Environmental factors that play a role in the pathophysiology of chronic rhinosinusitis are exposure and smoking habits. The study by Briggs et al. showed patients with persistent smoking habits exacerbate the condition of nasoendoscopic examination . Smoking is believed to damage cilia function, can increase total and specific IgE, is involved in neutrophilic inflammation, and can damage the normal flora of the nasopharynx that causes potential pathogen colonization . Patients have a smoking habit of 1 pack per day since + 5 years ago.

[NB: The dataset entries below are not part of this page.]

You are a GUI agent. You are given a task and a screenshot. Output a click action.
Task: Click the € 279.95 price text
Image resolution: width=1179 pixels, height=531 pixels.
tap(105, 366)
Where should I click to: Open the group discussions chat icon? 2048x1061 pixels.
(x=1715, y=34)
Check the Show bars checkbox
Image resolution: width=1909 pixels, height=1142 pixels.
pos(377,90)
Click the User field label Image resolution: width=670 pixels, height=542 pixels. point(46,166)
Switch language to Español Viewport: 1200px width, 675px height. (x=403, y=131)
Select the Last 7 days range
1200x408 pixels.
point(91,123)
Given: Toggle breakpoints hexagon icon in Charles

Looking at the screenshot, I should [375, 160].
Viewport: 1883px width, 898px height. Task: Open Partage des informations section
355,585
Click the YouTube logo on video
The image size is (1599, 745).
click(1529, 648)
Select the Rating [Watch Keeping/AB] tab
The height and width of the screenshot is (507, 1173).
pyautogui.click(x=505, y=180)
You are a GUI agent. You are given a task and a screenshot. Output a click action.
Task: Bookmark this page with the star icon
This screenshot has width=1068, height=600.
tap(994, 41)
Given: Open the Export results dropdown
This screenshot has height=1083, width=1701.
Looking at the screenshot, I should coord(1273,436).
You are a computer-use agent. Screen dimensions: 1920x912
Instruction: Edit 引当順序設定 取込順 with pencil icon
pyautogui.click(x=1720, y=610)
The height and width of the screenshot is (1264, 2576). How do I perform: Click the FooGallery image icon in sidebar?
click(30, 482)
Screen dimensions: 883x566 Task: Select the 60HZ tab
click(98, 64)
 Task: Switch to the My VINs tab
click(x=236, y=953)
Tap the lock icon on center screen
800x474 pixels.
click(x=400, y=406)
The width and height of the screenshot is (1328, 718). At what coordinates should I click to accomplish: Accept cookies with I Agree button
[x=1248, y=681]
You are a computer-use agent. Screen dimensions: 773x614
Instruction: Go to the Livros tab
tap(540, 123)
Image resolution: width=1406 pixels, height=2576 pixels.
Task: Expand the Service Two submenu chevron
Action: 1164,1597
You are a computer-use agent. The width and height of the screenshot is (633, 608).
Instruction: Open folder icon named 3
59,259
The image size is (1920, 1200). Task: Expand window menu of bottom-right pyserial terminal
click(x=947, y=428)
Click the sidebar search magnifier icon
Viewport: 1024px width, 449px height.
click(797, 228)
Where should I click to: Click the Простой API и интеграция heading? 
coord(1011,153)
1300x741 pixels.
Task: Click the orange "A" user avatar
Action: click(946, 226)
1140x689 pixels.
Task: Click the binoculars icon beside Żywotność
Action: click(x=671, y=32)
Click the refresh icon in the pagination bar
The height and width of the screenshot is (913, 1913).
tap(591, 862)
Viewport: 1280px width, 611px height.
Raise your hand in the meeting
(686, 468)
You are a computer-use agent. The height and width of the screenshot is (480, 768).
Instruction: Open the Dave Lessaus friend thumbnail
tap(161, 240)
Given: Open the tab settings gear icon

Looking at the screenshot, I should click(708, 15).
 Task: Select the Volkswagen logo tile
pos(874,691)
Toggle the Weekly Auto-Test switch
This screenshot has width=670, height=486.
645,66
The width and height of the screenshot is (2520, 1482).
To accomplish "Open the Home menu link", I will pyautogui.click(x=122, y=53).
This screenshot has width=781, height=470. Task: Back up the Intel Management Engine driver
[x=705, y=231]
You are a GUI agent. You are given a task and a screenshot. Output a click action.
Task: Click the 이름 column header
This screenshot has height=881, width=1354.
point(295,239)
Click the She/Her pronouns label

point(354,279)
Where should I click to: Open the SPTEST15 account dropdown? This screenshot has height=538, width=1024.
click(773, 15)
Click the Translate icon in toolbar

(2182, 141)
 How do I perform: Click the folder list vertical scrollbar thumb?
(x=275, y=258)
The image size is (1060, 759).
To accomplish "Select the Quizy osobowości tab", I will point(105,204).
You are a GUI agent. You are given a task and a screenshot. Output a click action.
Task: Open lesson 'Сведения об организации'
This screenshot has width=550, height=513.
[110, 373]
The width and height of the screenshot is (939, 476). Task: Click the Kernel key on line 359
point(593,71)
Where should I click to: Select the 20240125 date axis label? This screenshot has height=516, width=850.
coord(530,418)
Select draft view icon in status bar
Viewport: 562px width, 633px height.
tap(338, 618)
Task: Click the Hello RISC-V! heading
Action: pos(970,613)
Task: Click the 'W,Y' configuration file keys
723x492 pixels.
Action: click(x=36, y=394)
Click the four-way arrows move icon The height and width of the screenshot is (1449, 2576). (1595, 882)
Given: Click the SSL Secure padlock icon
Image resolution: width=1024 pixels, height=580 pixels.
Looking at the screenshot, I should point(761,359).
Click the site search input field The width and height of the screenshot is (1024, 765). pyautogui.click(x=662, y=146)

Pott's puffy tumor can be life-threatening when there are intracranial complications such as epidural abscess, subdural empyema, and venous sinus thrombosis that can occur in 60-80% of cases . Multidisciplinary therapy, especially patients with intracranial complications, consists of intravenous antibiotic therapy and abscess drainage by excluding infected bones. Selected operative therapy is external approach to sinus drainage and abscess. Current functional endoscopic sinus surgery is more commonly used because it can be used for tissue culture, reduces excessive microbial exposure, improves sinus airflow, avoids postoperative wounds, postoperative edema is minimal, and shorter hospital stay [4,5]. During treatment, the patient is given intravenous antibiotics (levofloxacin 1 × 500 mg) and performed debridement and muscle patch decortication by Neurosurgery followed with FESS. Operative therapy should be followed by administration of intravenous antibiotics appropriate for culture for 6 weeks or more. After the patient is discharged, the patient is still receiving oral antibiotic therapy for approximately 6 weeks.
Pott’s puffy tumor is a rare case. Pott’s puffy tumor need multidisciplinary therapy consists of intravenous antibiotic therapy and abscess drainage by excluding infected bones especially on patients with intracranial complications. A high index of suspicion based on the history and clinical examination is necessary to identify this rare but grave condition. Neurosurgical consult may be required in case of intracranial complications. Treatment of Pott's puffy tumor ideally requires joint management care by the neurosurgeons, otorhinolaryngologists and ophthalmologists along with intensive antibiotic treatment.